UK Budget Sets Record Tax Burden and Highest Post-War Spending
Budget Forecasts Record Tax and Spending Levels

Chancellor Rachel Reeves has unveiled a Budget that positions the UK for its most significant period of sustained tax and spending in modern history, according to fresh economic forecasts.

Tax Burden Reaches Historic Peak

The UK's tax burden is now projected to climb to an unprecedented level. The Office for Budget Responsibility (OBR) forecasts it will hit 38.3% of GDP in 2030/31, a new all-time record. This figure surpasses the previous peak of 37.7% forecasted earlier and stands more than five percentage points above the pre-pandemic level of 32.9% in 2019/20.

The primary drivers behind this increase are personal taxes. These include the ongoing freeze on income tax thresholds, which pulls more people into higher tax brackets, and a rise in employer national insurance contributions.

Record Spending on Welfare and Investment

Government expenditure is also set to break records. Spending on health and disability benefits is expected to exceed £100 billion per year for the first time, rising from £83.1 billion in 2025/26 to £103.6 billion in 2029/30. The OBR notes uncertainty around these figures due to sharply rising disability and health caseloads since the pandemic.

Total welfare spending is forecast to reach a new high of £389.4 billion per year by 2029/30. This revised forecast reflects policy changes such as the reversal of winter fuel payment cuts and the removal of the two-child limit in Universal Credit.

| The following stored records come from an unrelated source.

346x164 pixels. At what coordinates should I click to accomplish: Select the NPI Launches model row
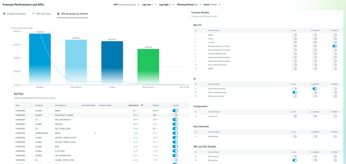(x=213, y=160)
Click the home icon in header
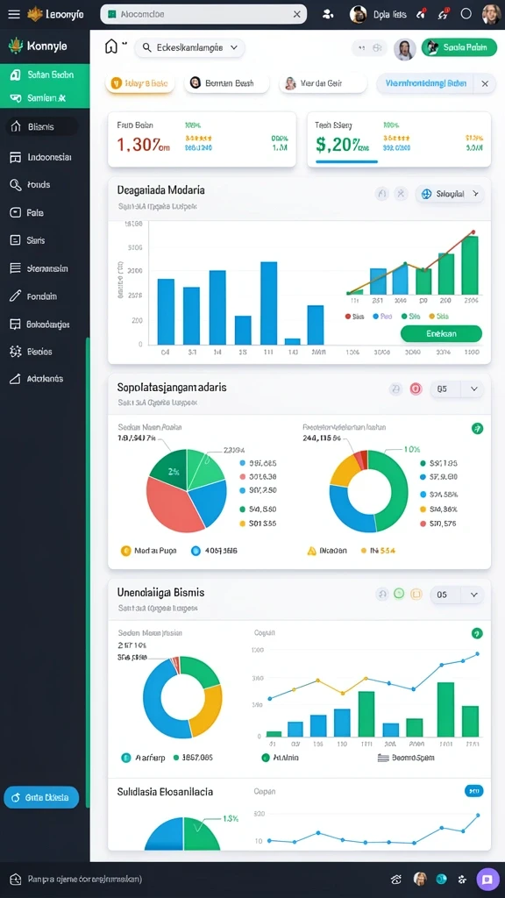This screenshot has width=505, height=898. (x=111, y=47)
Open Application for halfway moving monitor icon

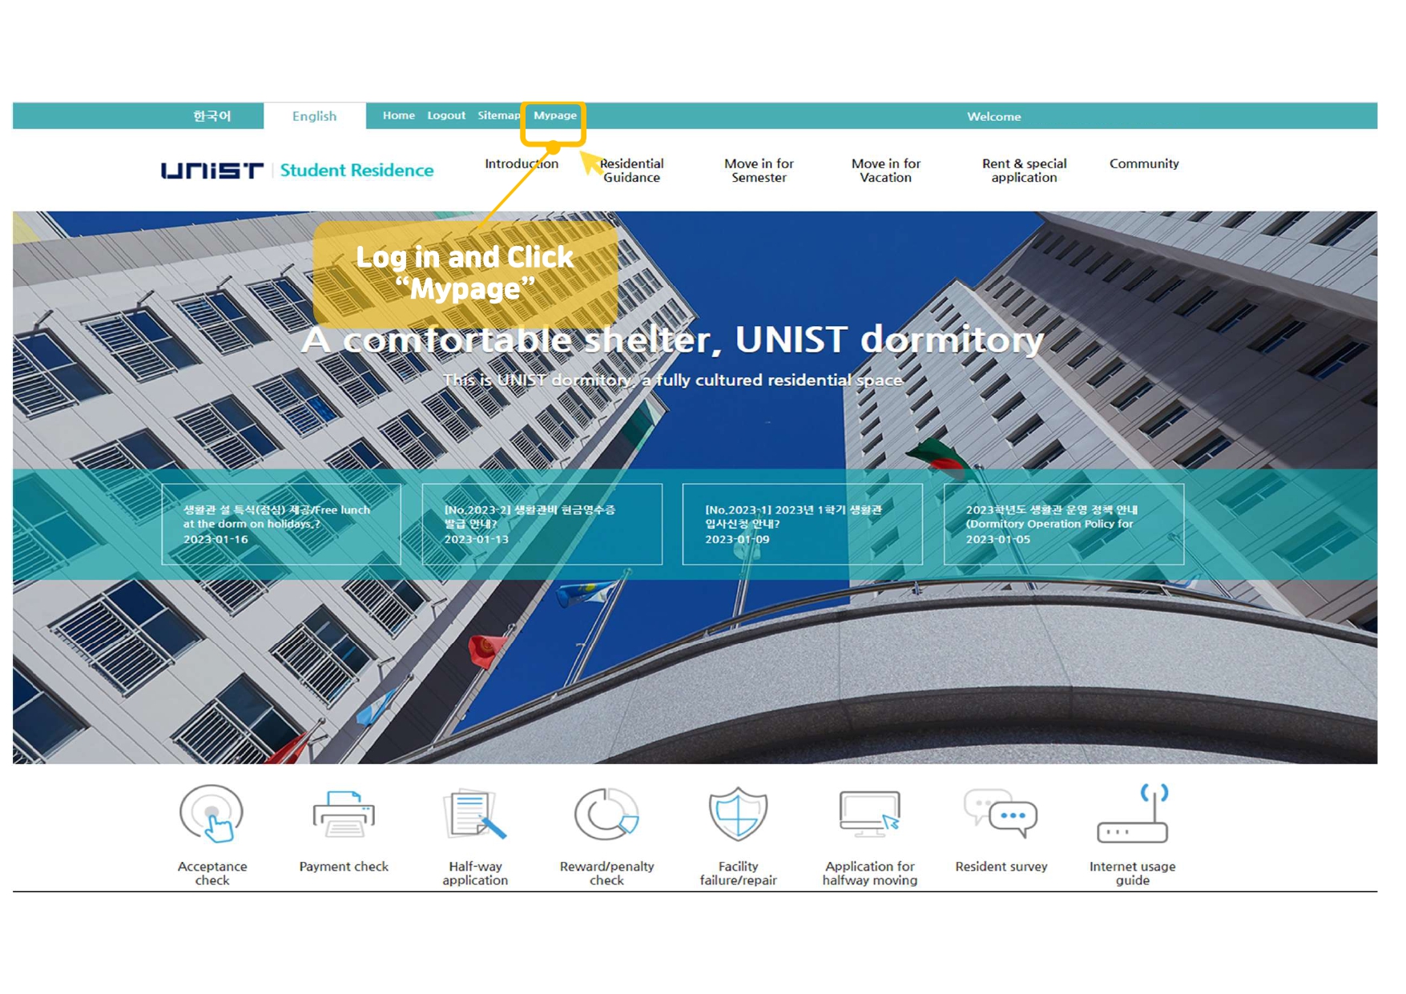pos(869,814)
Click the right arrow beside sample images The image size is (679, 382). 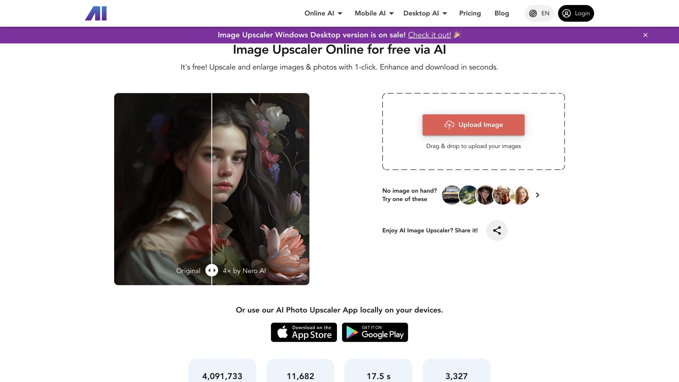tap(537, 195)
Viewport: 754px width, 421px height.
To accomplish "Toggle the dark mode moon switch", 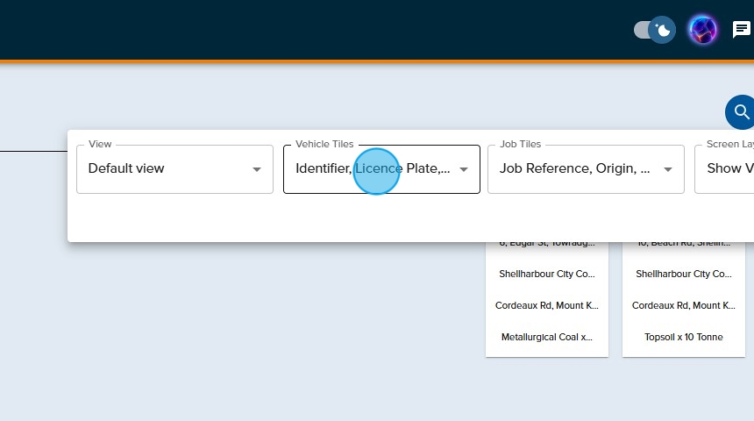I will pyautogui.click(x=654, y=30).
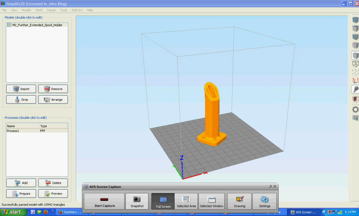
Task: Toggle the lighting bulb icon
Action: tap(355, 90)
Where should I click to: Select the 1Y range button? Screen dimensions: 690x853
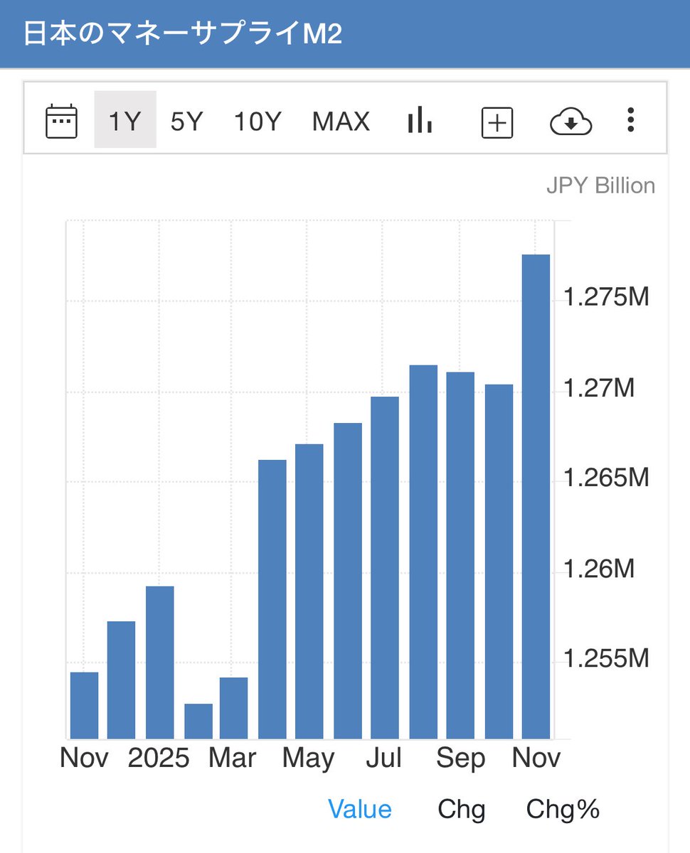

Furthermore, total public spending is projected to remain between 44% and 45% of GDP for nearly the entire decade. This represents the longest sustained period of such high government spending since the Second World War, lasting nine consecutive years from 2022/23 to 2030/31.

Debt and Investment in Historical Context

Public sector net debt is forecast to linger between 95% and 97% of GDP for the rest of the 2020s. This level was last seen in the early 1960s, a time when Harold Macmillan was Prime Minister.

In a contrasting trend, government investment is set for a boost. Public sector net investment is forecast to stay above 2% of GDP every year for the rest of the decade, marking the highest sustained level of investment since the 1970s. This would constitute eight consecutive years of investment above this threshold, a trend not witnessed in over forty years.